Et tout cela est capturé dans notre brillante édition spéciale présentant un aperçu des Masters de cette année.
Là où l’Open négocie sur l’histoire et l’US Open sur la difficulté, le Masters traite sur le théâtre. Les neuf derniers dimanche restent la séquence la plus combustible du golf, où les tournois et les réputations tournent de manière imprévisible. Demandez simplement à Greg Norman.
Lorsque Jack Nicklaus s’est imposé sur le terrain en 1986, refusant Norman en chemin, c’était comme si les dieux se sont pliés à sa volonté. Lorsque Tiger Woods a gagné en 2019, c’est devenu quelque chose de plus grand que le sport, un moment de rédemption qui a traversé la société. Il s’agit d’un tournoi encadré par les grands et salué par eux également.

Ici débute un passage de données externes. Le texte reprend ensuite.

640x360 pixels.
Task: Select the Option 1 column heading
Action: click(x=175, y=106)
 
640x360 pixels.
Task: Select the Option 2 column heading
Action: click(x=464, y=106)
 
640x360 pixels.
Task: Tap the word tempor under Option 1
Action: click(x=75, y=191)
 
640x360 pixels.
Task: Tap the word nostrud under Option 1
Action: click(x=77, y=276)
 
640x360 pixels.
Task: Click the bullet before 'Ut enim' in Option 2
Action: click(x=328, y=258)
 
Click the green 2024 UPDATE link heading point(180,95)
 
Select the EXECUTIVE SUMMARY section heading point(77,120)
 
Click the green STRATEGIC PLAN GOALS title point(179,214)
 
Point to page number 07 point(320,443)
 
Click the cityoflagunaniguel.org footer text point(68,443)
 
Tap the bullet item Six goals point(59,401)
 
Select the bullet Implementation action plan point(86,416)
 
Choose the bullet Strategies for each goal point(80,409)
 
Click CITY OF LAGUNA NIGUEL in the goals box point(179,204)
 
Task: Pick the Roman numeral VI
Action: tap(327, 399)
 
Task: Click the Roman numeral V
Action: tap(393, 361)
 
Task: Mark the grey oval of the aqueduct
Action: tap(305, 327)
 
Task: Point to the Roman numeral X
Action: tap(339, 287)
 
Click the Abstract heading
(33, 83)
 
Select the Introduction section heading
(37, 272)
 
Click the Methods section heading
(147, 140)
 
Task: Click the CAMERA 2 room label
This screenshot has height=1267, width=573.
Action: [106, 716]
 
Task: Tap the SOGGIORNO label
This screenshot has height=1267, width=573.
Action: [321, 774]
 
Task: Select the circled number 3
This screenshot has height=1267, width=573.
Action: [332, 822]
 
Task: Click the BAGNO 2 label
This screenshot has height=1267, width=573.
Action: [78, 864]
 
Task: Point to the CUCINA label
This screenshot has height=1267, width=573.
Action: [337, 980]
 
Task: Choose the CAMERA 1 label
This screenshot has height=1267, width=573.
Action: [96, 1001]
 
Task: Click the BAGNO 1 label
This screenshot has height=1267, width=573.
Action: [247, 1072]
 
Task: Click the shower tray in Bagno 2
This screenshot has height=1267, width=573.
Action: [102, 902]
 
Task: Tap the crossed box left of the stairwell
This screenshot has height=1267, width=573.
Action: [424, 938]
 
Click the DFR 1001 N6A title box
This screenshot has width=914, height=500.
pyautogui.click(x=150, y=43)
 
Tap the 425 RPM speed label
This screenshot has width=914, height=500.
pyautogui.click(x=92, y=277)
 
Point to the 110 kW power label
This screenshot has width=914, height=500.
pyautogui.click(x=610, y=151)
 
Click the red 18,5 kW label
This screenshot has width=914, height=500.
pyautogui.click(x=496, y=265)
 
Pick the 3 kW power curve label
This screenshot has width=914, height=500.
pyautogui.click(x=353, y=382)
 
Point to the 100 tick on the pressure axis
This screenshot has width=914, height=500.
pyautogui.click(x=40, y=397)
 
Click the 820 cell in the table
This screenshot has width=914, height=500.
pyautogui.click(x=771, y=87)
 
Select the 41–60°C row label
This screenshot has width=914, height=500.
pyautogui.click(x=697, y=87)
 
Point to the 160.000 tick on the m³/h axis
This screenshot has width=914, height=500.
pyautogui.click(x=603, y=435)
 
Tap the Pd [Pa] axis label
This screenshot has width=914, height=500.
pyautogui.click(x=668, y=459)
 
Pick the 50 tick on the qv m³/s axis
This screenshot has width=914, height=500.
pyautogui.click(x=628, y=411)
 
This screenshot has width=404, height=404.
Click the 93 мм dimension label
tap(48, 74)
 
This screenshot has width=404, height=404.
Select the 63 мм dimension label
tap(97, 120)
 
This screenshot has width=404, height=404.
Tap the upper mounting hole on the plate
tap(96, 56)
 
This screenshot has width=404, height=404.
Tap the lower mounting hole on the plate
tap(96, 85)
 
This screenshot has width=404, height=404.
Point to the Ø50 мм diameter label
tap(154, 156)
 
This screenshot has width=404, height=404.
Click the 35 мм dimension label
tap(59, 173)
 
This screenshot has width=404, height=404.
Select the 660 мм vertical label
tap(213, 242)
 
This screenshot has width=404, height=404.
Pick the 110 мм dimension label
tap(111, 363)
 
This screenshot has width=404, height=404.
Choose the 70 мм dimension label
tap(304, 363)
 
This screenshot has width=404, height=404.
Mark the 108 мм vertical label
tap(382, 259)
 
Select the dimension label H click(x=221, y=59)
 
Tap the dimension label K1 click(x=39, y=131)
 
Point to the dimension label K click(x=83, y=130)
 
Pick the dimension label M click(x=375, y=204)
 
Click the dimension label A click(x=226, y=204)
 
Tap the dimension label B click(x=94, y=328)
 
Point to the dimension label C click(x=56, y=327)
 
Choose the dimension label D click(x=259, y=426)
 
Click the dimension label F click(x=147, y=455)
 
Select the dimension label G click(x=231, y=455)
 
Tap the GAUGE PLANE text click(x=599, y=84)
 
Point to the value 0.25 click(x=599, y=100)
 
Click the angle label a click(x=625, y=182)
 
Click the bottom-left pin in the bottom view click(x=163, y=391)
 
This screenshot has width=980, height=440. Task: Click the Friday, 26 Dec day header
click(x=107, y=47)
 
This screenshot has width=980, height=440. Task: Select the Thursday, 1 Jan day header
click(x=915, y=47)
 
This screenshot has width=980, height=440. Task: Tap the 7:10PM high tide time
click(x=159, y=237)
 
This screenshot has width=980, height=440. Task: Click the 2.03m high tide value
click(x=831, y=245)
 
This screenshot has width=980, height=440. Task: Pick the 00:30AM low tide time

Nicklaus et Woods, Palmer et Player, Faldo et Ballesteros, Scheffler et – maintenant – McIlroy. Ce tournoi les a joués et tourmentés, mais aussi les a élevés et inspirés.
Il n’y a pas de cours en rotation, pas de réinvention pour le plaisir de réinventer. Une fois de plus, en 2026, nous retrouverons les mêmes fairways bien entretenus, les mêmes bunkers caverneux, les mêmes azalées en fleurs et, de manière menaçante, les mêmes étangs, ruisseaux et ruisseaux. Il existe également les mêmes positions de broches qui apportent les mêmes calculs risque-récompense. Et pourtant, le résultat n’est jamais prévisible ni le même.